Problem requirements —
Give the records again in full, exactly as they are.

(Data records)

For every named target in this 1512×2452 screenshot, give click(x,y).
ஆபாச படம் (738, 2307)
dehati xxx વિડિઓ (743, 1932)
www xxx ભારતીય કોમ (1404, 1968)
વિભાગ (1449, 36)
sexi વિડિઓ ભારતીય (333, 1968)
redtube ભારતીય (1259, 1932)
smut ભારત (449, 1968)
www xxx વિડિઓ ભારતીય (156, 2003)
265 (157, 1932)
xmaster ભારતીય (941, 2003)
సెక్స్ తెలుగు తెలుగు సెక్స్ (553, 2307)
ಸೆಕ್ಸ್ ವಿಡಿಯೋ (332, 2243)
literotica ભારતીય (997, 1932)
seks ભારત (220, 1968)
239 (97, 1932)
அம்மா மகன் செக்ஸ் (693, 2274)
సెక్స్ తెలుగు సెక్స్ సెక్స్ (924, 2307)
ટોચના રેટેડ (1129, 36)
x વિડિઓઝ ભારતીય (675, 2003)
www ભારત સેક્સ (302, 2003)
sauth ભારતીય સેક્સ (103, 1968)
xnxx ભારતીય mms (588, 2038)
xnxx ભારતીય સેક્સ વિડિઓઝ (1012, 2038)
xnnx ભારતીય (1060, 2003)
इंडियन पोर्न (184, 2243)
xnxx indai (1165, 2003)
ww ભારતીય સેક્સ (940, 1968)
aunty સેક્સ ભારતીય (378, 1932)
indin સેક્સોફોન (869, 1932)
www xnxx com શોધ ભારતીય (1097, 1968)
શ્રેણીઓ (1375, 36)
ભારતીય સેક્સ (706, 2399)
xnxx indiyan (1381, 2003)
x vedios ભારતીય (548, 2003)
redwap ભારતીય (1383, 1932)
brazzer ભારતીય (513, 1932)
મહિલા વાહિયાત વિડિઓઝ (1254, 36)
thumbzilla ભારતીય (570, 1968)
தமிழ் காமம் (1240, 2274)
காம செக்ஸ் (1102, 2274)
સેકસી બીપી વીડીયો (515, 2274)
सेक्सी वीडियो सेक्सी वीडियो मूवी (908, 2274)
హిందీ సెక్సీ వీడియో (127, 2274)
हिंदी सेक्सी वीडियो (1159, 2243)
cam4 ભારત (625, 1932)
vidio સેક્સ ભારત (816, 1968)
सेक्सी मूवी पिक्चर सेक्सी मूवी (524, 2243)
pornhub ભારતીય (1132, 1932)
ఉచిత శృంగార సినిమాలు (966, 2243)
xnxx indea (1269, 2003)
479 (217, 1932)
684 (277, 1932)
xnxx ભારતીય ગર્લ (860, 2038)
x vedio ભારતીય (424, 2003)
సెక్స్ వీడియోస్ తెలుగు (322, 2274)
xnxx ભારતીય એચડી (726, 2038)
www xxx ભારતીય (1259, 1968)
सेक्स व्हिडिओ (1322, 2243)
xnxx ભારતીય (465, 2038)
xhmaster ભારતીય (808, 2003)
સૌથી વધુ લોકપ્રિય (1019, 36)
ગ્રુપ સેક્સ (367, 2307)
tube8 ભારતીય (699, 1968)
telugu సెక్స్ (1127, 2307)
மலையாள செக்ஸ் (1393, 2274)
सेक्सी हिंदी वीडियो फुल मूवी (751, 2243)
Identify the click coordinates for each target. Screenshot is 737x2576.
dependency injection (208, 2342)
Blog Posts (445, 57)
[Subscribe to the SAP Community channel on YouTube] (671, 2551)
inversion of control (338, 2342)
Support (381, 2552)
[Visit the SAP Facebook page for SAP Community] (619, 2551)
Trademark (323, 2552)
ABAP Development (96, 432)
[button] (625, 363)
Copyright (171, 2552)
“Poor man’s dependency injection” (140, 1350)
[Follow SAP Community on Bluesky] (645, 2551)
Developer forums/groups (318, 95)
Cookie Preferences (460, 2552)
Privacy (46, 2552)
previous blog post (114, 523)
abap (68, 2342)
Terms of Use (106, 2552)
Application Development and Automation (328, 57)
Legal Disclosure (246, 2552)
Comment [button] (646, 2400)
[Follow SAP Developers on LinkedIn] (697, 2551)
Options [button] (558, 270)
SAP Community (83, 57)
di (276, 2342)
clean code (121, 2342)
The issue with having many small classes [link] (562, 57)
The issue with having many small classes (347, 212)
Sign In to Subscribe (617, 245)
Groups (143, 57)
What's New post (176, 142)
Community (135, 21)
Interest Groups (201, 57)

(End Data records)

Result of this exercise —
For every named target in this 1512×2452 screenshot, give click(x,y).
ஆபாச படம் (738, 2307)
dehati xxx વિડિઓ (743, 1932)
www xxx ભારતીય કોમ (1404, 1968)
વિભાગ (1449, 36)
sexi વિડિઓ ભારતીય (333, 1968)
redtube ભારતીય (1259, 1932)
smut ભારત (449, 1968)
www xxx વિડિઓ ભારતીય (156, 2003)
265 (157, 1932)
xmaster ભારતીય (941, 2003)
సెక్స్ తెలుగు తెలుగు సెక్స్ (553, 2307)
ಸೆಕ್ಸ್ ವಿಡಿಯೋ (332, 2243)
literotica ભારતીય (997, 1932)
seks ભારત (220, 1968)
239 (97, 1932)
அம்மா மகன் செக்ஸ் (693, 2274)
సెక్స్ తెలుగు సెక్స్ సెక్స్ (924, 2307)
ટોચના રેટેડ (1129, 36)
x વિડિઓઝ ભારતીય (675, 2003)
www ભારત સેક્સ (302, 2003)
sauth ભારતીય સેક્સ (103, 1968)
xnxx ભારતીય mms (588, 2038)
xnxx ભારતીય સેક્સ વિડિઓઝ (1012, 2038)
xnnx ભારતીય (1060, 2003)
इंडियन पोर्न (184, 2243)
xnxx indai (1165, 2003)
ww ભારતીય સેક્સ (940, 1968)
aunty સેક્સ ભારતીય (378, 1932)
indin સેક્સોફોન (869, 1932)
www xnxx com શોધ ભારતીય (1097, 1968)
શ્રેણીઓ (1375, 36)
ભારતીય સેક્સ (706, 2399)
xnxx indiyan (1381, 2003)
x vedios ભારતીય (548, 2003)
redwap ભારતીય (1383, 1932)
brazzer ભારતીય (513, 1932)
મહિલા વાહિયાત વિડિઓઝ (1254, 36)
thumbzilla ભારતીય (570, 1968)
தமிழ் காமம் (1240, 2274)
காம செக்ஸ் (1102, 2274)
સેકસી બીપી વીડીયો (515, 2274)
सेक्सी वीडियो सेक्सी वीडियो मूवी (908, 2274)
హిందీ సెక్సీ వీడియో (127, 2274)
हिंदी सेक्सी वीडियो (1159, 2243)
cam4 ભારત (625, 1932)
vidio સેક્સ ભારત (816, 1968)
सेक्सी मूवी पिक्चर सेक्सी मूवी (524, 2243)
pornhub ભારતીય (1132, 1932)
ఉచిత శృంగార సినిమాలు (966, 2243)
xnxx indea (1269, 2003)
479 (217, 1932)
684 (277, 1932)
xnxx ભારતીય ગર્લ (860, 2038)
x vedio ભારતીય (424, 2003)
సెక్స్ వీడియోస్ తెలుగు (322, 2274)
xnxx ભારતીય એચડી (726, 2038)
www xxx ભારતીય (1259, 1968)
सेक्स व्हिडिओ (1322, 2243)
xnxx ભારતીય (465, 2038)
xhmaster ભારતીય (808, 2003)
સૌથી વધુ લોકપ્રિય (1019, 36)
ગ્રુપ સેક્સ (367, 2307)
tube8 ભારતીય (699, 1968)
telugu సెక్స్ (1127, 2307)
மலையாள செக்ஸ் (1393, 2274)
सेक्सी हिंदी वीडियो फुल मूवी (751, 2243)
Identify the click coordinates for each target. Screenshot is 737x2576.
dependency injection (208, 2342)
Blog Posts (445, 57)
[Subscribe to the SAP Community channel on YouTube] (671, 2551)
inversion of control (338, 2342)
Support (381, 2552)
[Visit the SAP Facebook page for SAP Community] (619, 2551)
Trademark (323, 2552)
ABAP Development (96, 432)
[button] (625, 363)
Copyright (171, 2552)
“Poor man’s dependency injection” (140, 1350)
[Follow SAP Community on Bluesky] (645, 2551)
Developer forums/groups (318, 95)
Cookie Preferences (460, 2552)
Privacy (46, 2552)
previous blog post (114, 523)
abap (68, 2342)
Terms of Use (106, 2552)
Application Development and Automation (328, 57)
Legal Disclosure (246, 2552)
Comment [button] (646, 2400)
[Follow SAP Developers on LinkedIn] (697, 2551)
Options [button] (558, 270)
SAP Community (83, 57)
di (276, 2342)
clean code (121, 2342)
The issue with having many small classes [link] (562, 57)
The issue with having many small classes (347, 212)
Sign In to Subscribe (617, 245)
Groups (143, 57)
What's New post (176, 142)
Community (135, 21)
Interest Groups (201, 57)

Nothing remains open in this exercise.